Instructions to follow
Retype the line in which "Select the Technical menu label" appears, then every line after it until the records end. Leave out the pictures.

[Stored items]
[Start of Attachment]
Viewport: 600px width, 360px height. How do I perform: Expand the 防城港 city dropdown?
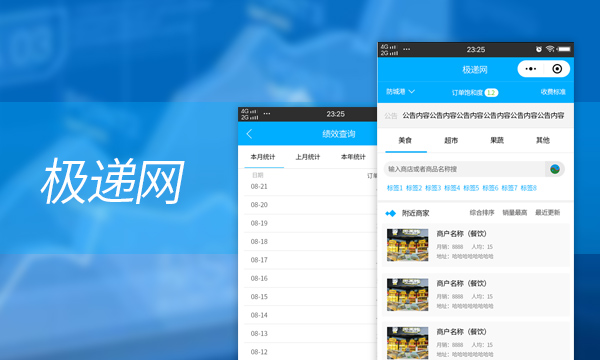point(400,92)
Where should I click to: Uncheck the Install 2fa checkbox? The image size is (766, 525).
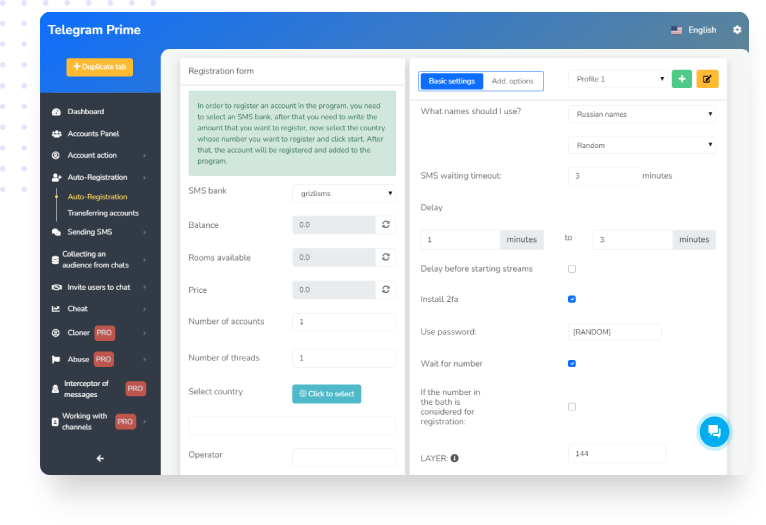click(x=572, y=299)
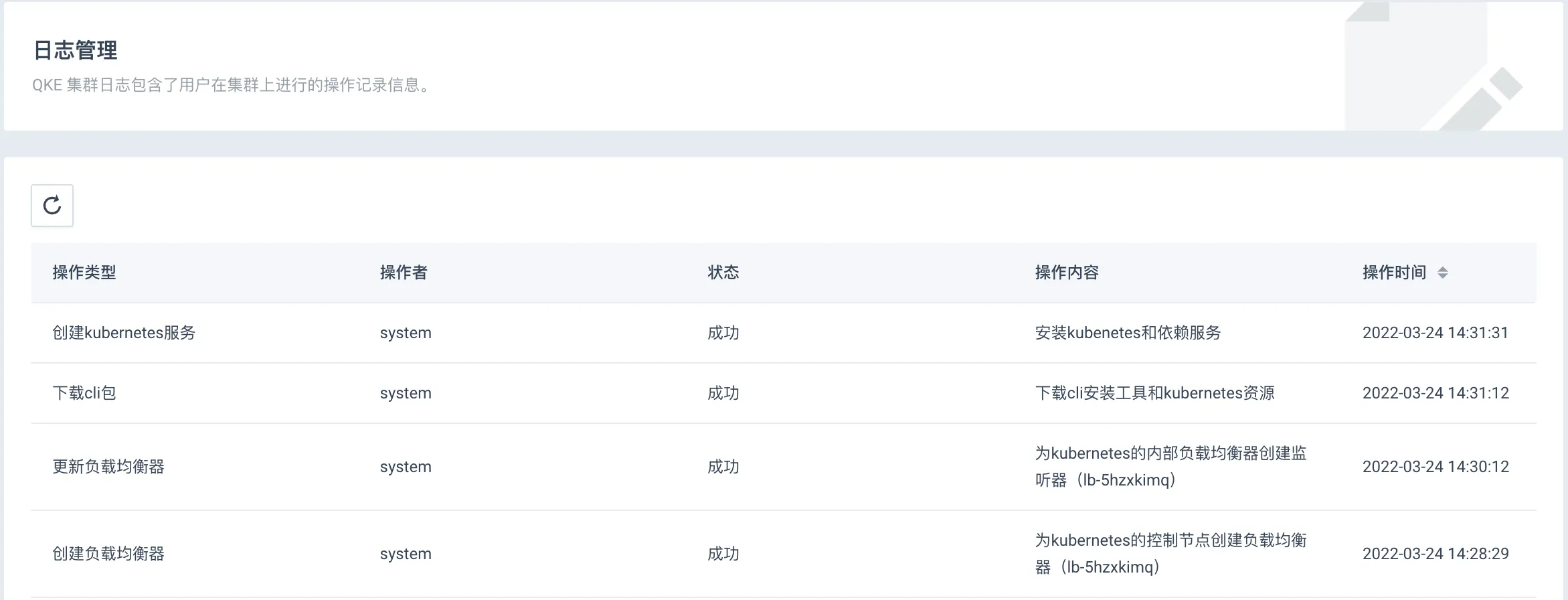Click 安装kubenetes和依赖服务 operation content

1128,333
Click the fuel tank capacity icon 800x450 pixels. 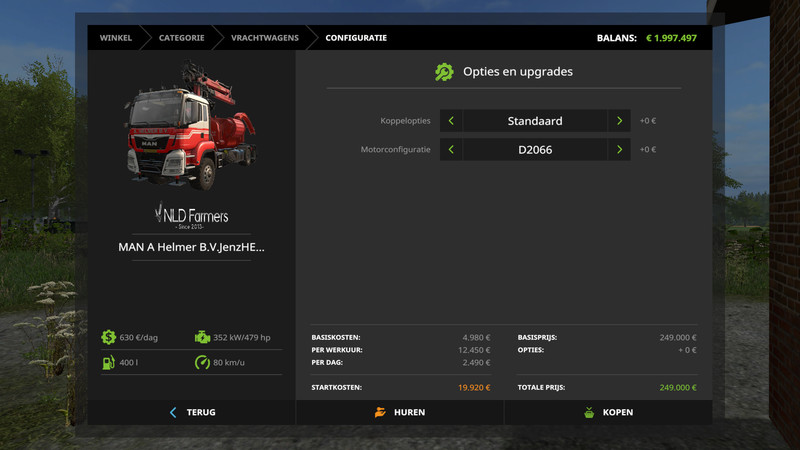(x=108, y=362)
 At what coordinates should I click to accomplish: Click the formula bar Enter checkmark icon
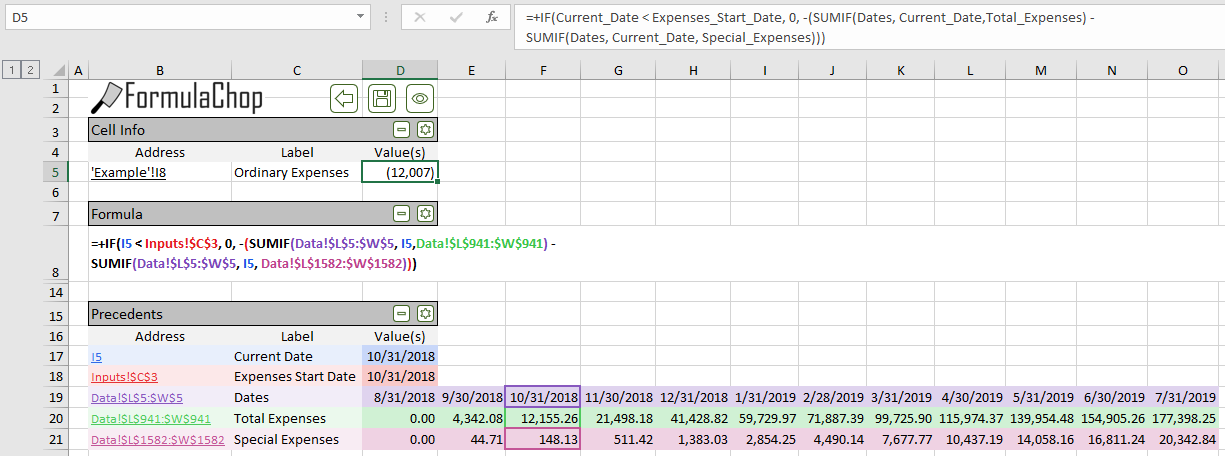pyautogui.click(x=456, y=17)
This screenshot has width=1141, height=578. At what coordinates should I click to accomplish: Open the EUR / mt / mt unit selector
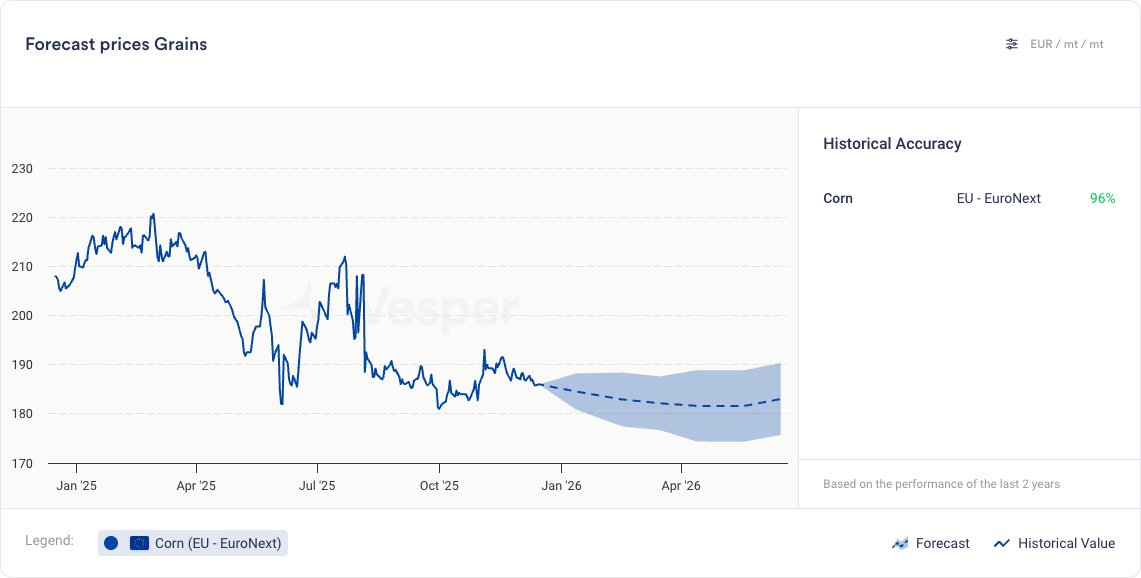pos(1067,44)
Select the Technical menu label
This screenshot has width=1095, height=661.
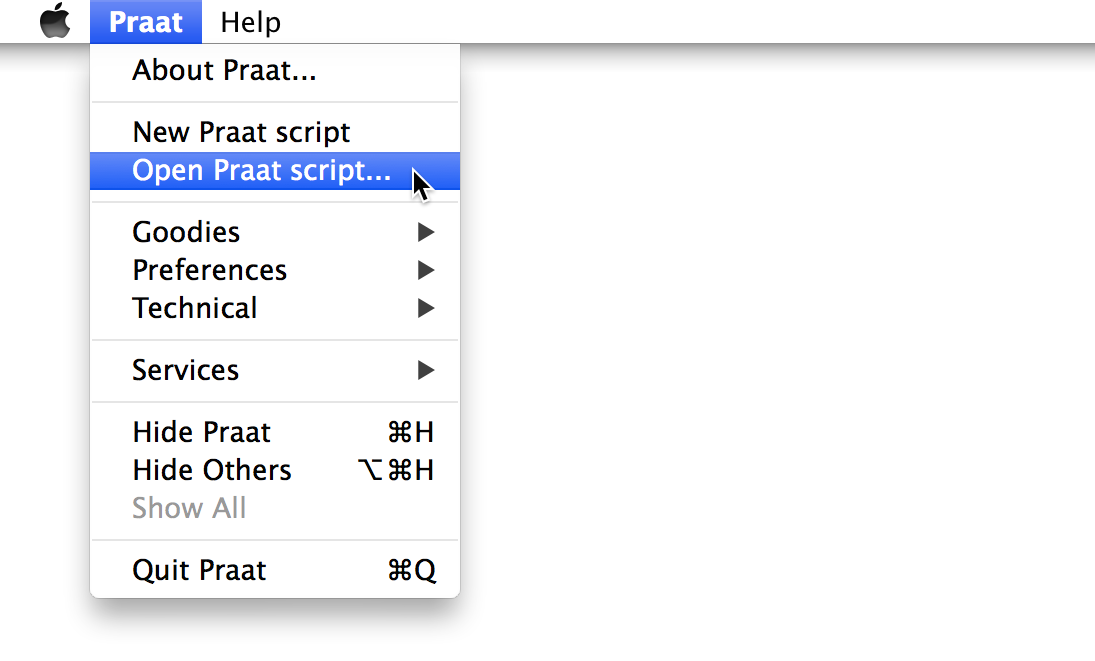coord(195,308)
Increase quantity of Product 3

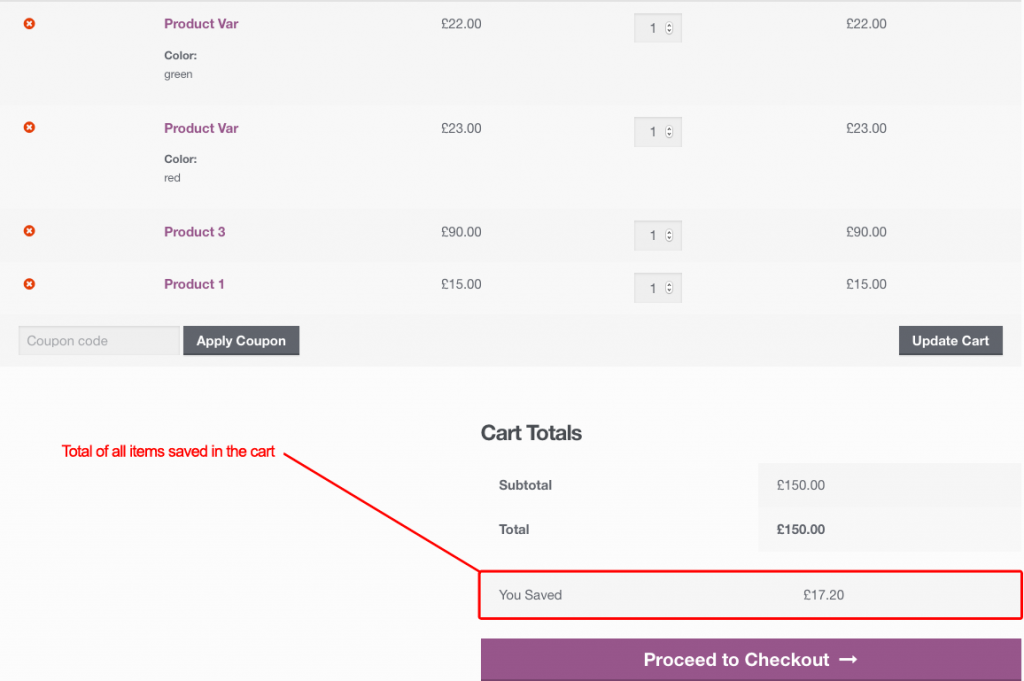pos(670,231)
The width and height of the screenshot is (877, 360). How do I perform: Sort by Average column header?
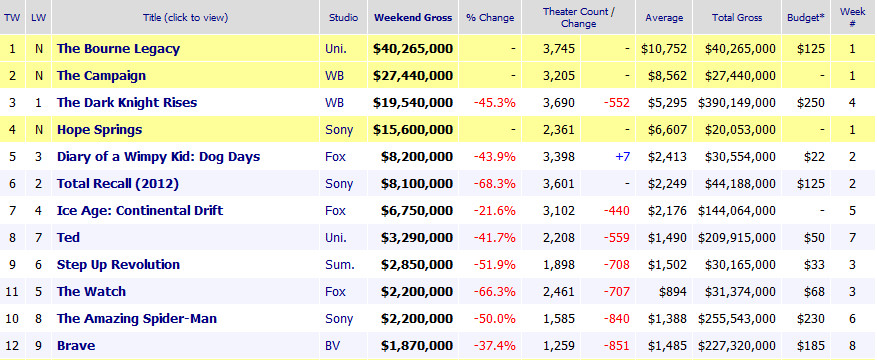click(x=664, y=17)
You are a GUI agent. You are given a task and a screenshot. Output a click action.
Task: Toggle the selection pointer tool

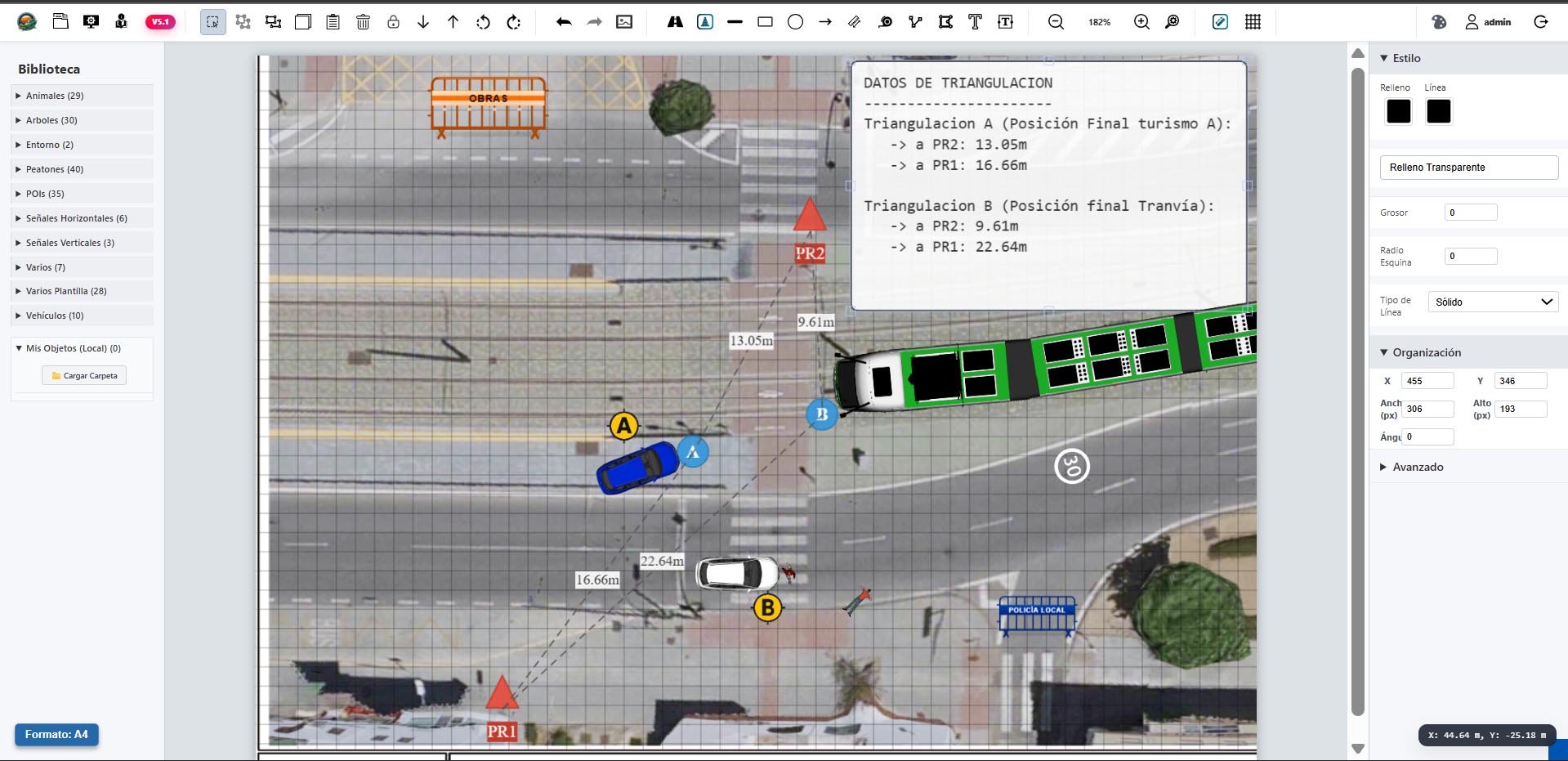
[End of Attachment]
Response for this exercise
Select the Technical menu label
This screenshot has width=1095, height=661.
coord(195,308)
Increase quantity of Product 3

pos(670,231)
The width and height of the screenshot is (877, 360). How do I perform: Sort by Average column header?
click(x=664, y=17)
You are a GUI agent. You are given a task and a screenshot. Output a click action.
Task: Toggle the selection pointer tool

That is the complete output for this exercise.